Published on : Tuesday, March 25, 2014
On this first day of spring, the Dallas Arboretum is extending its most popular spring festival, Dallas Blooms, through Easter weekend, April 20, thanks to Bank of America.
Celebrating its 30th anniversary, Dallas Blooms began on February 22. With the theme “Birds in Paradise,” the festival features thousands of tulips, daffodils, Dutch Iris and hyacinths, pansies, violas, poppies and many other spring-blooming annuals and perennials. In addition, the two beloved 13-foot tall peacock topiaries spread their colorful petal tails in the Jonsson Color Garden. The finale of this spring celebration is the mass flowering of the garden’s collection of 3,000 azaleas that bloom during April.
Dave Forehand, Dallas Arboretum’s vice president of gardens and guest services, said, “Due to the cold temperatures and extreme winter we’ve had, we are extending Dallas Blooms so that more people have the opportunity to see the largest floral festival in the Southwest. The cherry trees are starting to blossom, and more flowers will be at their peak in the weeks to come.” He added, “We are grateful to Bank of America as the presenting sponsor to be able to offer this gift to the city.”

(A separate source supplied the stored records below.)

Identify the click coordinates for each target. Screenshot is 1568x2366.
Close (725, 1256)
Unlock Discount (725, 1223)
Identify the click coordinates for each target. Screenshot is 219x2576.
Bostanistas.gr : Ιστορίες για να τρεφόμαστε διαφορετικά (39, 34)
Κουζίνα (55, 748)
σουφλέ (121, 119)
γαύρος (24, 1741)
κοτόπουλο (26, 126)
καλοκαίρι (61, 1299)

In addition to Bank of America as the presenting sponsor of Dallas Blooms, Park Place Dealerships, Celebrity Cruises, Kimberly-Clark, C.C. Young and Tom Thumb are supporting sponsors.”The Dallas Blooms exhibit has been such a popular attraction for our community that we are excited as sponsors to see the exhibit extended through April so more families can enjoy this spring tradition and further benefit our local economy,” said Gillian Breidenbach, Senior Vice President and North Texas Market Manager. “The two additional weeks allow more families to take advantage of this delightful visual display of a half-million spring blossoms while enjoying the beautiful spring weather we’re starting to have in Dallas.”
As part of Dallas Blooms, the Dallas Arboretum also features its Bird House Exhibit, four life-size playhouses designed by local architects where children can play while learning about birds.